STRUCTURAL_PATTERNS: dict[str, Callable[[str], float]] = {
    "Always define interfaces before implementations": check_interface_before_impl,
    "Always validate parsed dates are within valid ranges": check_date_validation,
}


def structural_signal(rule: str, output: str) -> float:
    """Dispatch to the appropriate structural checker."""
    checker = STRUCTURAL_PATTERNS.get(rule)
    return checker(output) if checker else 0.5

In [None]:
# Verify: Entry 0 (perfect interface) should score high,
# Entry 3 (quoted rule, no interface) should score low.
_s0 = structural_signal(ENTRIES[0].rule, ENTRIES[0].agent_output)
_s3 = structural_signal(ENTRIES[3].rule, ENTRIES[3].agent_output)
assert _s0 is not None, "Did you implement the structural checkers?

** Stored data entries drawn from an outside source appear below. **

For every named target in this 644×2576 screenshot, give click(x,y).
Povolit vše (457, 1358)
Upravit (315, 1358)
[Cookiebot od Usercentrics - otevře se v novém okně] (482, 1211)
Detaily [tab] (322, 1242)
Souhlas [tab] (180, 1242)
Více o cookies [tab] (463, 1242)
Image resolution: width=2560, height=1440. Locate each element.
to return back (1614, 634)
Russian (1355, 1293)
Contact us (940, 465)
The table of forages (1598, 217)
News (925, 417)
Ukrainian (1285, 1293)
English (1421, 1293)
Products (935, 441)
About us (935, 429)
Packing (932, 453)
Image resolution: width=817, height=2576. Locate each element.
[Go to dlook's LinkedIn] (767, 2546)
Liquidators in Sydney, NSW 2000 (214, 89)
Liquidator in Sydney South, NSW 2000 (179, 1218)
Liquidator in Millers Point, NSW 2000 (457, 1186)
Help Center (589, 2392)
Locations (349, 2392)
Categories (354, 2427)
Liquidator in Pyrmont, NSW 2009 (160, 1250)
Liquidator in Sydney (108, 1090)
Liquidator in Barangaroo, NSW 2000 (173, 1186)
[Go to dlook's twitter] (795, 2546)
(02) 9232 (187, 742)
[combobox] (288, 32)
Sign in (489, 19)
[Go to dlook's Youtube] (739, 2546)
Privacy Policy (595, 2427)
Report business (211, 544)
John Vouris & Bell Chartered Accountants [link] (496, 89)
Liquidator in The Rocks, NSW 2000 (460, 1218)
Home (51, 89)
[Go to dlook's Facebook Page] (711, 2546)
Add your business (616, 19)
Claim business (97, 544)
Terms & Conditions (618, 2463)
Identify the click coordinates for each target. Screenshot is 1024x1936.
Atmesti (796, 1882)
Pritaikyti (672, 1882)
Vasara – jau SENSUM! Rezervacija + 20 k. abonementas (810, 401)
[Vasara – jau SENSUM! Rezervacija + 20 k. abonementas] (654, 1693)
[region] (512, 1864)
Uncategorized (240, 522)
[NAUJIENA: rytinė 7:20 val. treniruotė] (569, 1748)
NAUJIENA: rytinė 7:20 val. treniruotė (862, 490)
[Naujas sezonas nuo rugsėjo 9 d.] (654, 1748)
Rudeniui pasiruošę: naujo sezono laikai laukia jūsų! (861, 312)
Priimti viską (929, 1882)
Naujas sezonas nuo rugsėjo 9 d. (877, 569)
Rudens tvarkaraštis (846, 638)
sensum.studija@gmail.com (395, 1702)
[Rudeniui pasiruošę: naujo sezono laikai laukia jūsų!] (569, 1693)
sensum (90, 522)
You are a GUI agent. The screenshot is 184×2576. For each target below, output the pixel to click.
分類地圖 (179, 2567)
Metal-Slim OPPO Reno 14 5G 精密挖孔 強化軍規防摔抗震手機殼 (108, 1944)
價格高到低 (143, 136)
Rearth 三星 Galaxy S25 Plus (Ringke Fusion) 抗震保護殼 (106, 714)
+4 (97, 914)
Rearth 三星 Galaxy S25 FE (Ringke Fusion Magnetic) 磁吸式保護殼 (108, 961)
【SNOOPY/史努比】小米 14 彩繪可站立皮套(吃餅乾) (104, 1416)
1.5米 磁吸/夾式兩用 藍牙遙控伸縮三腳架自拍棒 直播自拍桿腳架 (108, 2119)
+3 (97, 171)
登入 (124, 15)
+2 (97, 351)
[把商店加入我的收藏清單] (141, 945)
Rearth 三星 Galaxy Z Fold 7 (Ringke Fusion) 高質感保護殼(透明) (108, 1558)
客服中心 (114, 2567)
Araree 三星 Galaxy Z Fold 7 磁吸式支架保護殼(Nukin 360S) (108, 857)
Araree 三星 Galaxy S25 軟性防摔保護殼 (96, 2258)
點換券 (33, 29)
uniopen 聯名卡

Got None."
assert _s0 >= 0.75, f"Entry 0 (perfect interface) should score >= 0.75, got {_s0:.2f}"
assert _s3 < 0.5, f"Entry 3 (false positive) should score < 0.5, got {_s3:.2f}"

print("Structural signal scores:")
for i, e in enumerate(ENTRIES):
    score = structural_signal(e.rule, e.agent_output)
    print(f"  Entry {i}: {score:.2f}  (intuitive: {e.intuitive_compliance:.2f})")

print()
print("Entry 3 now caught: high linguistic, low structural. False positive detected.")

# Tests pass. Moving on.

Two signals down. Linguistic catches vocabulary, structural catches patterns,
and together they caught the false positive.

But what about Entries 7 and 8? Entry 7 has perfect structure (interface before
implementation) but the code crashes. Entry 8 has partial date validation but
the booking system failed. The code *looks* right but *doesn't work*.

We need a third signal.

# -------------------------------------------------------------------------------
# Problem 4: Outcome Signal
# -------------------------------------------------------------------------------

The simplest signal: did the task succeed? This is binary for now, but it
matters. Entries 7 and 8 have `task_succeeded=False` — no matter how good the
structure looks, a crashing implementation isn't compliance.

In [None]:
def outcome_signal(entry: BuildlogEntry) -> float:
    """1.0 if task succeeded, 0.0 otherwise."""
    # --- YOUR CODE BELOW ---
    pass


# >>> SOLUTION (collapsed by default)
# ┌─────────────────────────────────────────────────────────────────────────────
# │ def outcome_signal(entry: BuildlogEntry) -> float:
# │     return 1.0 if entry.task_succeeded else 0.0
# └─────────────────────────────────────────────────────────────────────────────

# Verify
_o0 = outcome_signal(ENTRIES[0])
_o7 = outcome_signal(ENTRIES[7])
assert _o0 is not None, "Did you implement outcome_signal? Got None."
assert _o0 == 1.0, f"Entry 0 (succeeded) should be 1.0, got {_o0}"
assert _o7 == 0.0, f"Entry 7 (failed) should be 0.0, got {_o7}"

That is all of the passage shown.